Information supplied:
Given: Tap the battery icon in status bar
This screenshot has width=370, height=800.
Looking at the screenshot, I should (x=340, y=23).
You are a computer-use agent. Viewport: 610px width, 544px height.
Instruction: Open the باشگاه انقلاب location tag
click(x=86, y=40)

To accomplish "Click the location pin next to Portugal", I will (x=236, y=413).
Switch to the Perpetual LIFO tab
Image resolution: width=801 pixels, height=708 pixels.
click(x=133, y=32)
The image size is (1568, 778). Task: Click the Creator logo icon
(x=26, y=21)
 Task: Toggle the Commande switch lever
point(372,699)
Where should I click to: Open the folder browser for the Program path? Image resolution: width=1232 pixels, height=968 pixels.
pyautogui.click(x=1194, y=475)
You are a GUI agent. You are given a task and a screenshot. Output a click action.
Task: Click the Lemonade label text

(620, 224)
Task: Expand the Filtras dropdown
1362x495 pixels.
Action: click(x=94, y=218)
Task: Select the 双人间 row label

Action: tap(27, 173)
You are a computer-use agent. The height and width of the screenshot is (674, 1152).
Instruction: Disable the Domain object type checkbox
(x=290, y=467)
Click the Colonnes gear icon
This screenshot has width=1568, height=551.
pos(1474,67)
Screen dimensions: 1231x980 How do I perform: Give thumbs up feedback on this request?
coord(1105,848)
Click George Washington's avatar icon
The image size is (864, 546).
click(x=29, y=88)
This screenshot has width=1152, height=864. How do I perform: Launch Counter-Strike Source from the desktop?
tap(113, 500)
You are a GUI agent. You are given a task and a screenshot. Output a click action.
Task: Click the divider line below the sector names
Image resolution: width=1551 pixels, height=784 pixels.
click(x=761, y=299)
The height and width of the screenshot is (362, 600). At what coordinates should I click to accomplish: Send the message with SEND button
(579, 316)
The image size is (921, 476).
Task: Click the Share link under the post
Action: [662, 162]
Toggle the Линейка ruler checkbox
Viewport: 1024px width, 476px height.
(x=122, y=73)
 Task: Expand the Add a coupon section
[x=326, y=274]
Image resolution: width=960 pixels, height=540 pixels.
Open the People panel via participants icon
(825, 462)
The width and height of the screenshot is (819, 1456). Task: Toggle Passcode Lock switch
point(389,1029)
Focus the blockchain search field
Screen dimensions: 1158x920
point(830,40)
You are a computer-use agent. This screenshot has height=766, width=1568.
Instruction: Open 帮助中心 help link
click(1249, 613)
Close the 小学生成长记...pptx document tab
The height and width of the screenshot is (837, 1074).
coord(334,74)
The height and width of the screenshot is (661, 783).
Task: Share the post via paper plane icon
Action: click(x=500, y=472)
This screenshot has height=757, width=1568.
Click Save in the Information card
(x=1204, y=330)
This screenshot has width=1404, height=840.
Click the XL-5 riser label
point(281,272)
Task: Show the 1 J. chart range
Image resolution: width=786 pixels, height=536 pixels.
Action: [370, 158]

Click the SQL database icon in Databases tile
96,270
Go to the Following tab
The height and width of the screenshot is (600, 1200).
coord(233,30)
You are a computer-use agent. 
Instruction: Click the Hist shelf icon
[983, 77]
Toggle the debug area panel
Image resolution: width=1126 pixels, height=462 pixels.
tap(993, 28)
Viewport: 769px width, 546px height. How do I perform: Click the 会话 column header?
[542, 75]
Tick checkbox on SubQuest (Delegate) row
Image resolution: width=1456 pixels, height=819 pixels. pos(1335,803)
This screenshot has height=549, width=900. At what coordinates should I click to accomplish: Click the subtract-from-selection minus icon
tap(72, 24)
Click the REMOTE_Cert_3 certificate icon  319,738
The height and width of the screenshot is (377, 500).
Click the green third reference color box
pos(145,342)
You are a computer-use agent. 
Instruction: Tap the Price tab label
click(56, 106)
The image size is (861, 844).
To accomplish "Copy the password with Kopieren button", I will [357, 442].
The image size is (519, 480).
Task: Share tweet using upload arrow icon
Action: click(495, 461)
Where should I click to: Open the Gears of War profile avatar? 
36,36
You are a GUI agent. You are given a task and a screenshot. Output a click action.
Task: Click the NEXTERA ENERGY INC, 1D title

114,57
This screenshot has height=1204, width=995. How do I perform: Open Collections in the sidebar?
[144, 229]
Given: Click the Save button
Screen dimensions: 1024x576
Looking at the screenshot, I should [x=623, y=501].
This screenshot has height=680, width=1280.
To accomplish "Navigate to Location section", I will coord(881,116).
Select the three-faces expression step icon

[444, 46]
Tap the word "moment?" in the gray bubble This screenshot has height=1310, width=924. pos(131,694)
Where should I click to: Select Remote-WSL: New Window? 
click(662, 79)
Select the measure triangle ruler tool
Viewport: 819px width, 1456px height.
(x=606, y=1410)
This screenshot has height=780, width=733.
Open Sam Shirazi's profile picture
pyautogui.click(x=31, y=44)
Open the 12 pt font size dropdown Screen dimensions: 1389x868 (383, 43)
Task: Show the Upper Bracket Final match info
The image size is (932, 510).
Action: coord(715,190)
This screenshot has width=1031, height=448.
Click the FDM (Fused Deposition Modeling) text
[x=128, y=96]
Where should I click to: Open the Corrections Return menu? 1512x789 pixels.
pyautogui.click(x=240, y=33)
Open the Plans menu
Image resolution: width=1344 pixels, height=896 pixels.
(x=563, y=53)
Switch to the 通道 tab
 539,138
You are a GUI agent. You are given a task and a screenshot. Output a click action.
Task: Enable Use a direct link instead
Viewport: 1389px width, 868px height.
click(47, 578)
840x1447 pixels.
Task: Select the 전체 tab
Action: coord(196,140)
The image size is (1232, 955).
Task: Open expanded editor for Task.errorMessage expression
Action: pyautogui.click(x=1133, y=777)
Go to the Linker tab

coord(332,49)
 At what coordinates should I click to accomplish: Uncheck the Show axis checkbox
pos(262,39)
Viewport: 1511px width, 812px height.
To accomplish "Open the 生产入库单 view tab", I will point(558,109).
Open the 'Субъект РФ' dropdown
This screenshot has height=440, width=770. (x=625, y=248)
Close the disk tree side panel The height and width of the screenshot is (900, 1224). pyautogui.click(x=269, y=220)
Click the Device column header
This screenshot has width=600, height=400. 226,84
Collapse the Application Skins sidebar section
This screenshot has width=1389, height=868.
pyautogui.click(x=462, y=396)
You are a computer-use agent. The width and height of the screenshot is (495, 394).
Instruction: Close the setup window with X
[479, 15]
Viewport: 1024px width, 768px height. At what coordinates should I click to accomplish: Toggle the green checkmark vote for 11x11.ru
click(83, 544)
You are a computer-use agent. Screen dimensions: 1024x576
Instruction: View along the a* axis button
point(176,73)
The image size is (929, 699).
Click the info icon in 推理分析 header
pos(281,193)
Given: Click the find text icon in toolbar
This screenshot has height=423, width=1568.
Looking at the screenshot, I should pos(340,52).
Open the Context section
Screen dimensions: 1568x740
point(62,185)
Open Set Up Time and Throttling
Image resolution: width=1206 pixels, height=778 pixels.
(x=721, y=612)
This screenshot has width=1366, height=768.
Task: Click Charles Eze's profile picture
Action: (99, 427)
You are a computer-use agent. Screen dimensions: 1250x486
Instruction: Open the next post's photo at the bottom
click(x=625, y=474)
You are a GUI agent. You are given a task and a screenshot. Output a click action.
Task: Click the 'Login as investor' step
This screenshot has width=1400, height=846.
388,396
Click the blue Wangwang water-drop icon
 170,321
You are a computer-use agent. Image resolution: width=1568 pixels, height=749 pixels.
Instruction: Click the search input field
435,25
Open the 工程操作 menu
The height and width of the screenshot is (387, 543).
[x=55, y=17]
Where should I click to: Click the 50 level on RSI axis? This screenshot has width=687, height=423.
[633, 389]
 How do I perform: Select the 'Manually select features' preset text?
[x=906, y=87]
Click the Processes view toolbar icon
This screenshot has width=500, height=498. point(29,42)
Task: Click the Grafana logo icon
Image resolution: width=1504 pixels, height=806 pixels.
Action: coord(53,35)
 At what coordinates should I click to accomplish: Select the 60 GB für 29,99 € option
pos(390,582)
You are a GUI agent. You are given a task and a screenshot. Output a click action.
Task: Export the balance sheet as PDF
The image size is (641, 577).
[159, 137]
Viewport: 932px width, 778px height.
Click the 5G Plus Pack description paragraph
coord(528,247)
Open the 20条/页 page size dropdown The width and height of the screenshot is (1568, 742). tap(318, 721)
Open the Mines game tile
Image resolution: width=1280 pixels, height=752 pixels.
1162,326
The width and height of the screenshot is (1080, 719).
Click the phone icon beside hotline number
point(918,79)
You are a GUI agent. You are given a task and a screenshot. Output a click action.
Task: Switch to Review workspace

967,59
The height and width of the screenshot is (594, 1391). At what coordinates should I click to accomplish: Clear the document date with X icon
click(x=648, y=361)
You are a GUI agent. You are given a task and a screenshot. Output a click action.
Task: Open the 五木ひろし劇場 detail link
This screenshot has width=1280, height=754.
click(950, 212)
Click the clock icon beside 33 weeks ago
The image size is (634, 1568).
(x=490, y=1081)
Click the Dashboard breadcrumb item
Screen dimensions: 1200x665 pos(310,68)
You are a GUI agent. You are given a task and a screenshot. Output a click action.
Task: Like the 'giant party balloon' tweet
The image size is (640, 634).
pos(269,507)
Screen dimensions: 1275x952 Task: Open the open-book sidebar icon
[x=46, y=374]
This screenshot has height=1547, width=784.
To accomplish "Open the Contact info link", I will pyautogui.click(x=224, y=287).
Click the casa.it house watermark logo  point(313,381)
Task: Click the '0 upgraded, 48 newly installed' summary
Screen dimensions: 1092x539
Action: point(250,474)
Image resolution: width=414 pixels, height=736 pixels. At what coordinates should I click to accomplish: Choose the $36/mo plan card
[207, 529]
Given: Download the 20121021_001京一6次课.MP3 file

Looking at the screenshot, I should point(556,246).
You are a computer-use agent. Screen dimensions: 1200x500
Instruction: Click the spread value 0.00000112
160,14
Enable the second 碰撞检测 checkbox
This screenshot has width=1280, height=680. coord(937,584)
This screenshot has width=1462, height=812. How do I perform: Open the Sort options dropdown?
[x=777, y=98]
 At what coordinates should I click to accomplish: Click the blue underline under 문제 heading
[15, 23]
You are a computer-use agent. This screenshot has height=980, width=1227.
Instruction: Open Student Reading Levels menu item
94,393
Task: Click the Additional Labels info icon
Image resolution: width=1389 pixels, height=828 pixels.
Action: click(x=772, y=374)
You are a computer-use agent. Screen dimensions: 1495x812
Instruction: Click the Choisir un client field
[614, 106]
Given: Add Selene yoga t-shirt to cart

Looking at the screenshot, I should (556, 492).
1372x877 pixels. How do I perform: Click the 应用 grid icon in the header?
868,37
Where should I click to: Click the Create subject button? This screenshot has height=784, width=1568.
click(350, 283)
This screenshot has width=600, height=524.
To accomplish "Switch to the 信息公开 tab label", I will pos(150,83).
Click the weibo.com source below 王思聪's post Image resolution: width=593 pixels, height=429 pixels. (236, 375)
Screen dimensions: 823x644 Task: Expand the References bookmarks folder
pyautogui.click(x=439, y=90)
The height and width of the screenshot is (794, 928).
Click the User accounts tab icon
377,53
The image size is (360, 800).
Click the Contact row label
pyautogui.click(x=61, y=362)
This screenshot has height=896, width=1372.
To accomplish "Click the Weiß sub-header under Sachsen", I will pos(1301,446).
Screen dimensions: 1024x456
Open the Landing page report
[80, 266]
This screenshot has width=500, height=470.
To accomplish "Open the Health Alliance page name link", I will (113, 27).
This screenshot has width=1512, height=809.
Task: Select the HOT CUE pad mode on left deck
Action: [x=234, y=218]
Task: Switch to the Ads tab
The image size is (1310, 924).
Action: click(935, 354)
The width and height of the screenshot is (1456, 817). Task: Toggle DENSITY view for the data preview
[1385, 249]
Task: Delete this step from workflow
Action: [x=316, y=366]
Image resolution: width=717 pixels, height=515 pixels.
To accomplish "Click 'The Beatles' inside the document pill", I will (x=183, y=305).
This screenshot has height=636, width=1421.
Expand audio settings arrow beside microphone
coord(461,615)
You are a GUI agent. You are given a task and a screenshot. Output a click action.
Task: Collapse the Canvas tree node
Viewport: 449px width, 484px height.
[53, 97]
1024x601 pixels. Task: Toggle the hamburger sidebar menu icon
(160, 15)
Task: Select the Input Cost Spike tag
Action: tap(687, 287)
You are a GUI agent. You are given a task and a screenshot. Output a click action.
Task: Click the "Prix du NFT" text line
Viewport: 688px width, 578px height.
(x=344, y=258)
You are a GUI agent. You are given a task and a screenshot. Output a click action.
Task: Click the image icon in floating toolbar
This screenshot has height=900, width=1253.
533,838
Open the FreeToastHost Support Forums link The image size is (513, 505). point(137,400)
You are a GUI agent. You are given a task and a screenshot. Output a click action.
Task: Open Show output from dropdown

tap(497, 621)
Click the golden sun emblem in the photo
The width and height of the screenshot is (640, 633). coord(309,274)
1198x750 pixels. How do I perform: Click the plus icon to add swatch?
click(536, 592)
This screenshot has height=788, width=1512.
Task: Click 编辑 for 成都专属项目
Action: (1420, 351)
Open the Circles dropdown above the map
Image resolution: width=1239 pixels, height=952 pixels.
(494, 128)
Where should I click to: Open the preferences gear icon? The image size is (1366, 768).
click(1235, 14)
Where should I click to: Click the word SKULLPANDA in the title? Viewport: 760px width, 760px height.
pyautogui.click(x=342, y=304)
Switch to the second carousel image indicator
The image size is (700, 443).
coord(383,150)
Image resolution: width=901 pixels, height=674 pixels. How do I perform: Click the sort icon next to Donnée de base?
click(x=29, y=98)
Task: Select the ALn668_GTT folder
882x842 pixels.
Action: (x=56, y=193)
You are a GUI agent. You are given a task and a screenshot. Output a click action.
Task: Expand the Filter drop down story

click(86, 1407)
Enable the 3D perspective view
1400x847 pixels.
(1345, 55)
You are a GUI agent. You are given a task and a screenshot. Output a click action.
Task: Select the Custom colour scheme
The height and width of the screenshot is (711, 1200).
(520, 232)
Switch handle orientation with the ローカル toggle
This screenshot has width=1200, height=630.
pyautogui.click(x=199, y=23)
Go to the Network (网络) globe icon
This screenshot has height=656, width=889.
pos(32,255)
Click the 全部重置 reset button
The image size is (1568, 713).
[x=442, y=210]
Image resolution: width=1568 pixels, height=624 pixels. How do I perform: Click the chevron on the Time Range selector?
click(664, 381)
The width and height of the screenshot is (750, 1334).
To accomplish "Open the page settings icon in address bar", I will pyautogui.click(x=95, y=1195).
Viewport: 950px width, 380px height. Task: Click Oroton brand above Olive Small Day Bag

Goal of the exercise: Please give the lines of the records from the line that contains "Image resolution: width=1568 pixels, height=624" through the end of the records, both included, as a JSON list of strings with one string per line and blank lines left out.

Task solution:
[
  "Image resolution: width=1568 pixels, height=624 pixels. How do I perform: Click the chevron on the Time Range selector?",
  "click(664, 381)",
  "The width and height of the screenshot is (750, 1334).",
  "To accomplish \"Open the page settings icon in address bar\", I will pyautogui.click(x=95, y=1195).",
  "Viewport: 950px width, 380px height. Task: Click Oroton brand above Olive Small Day Bag"
]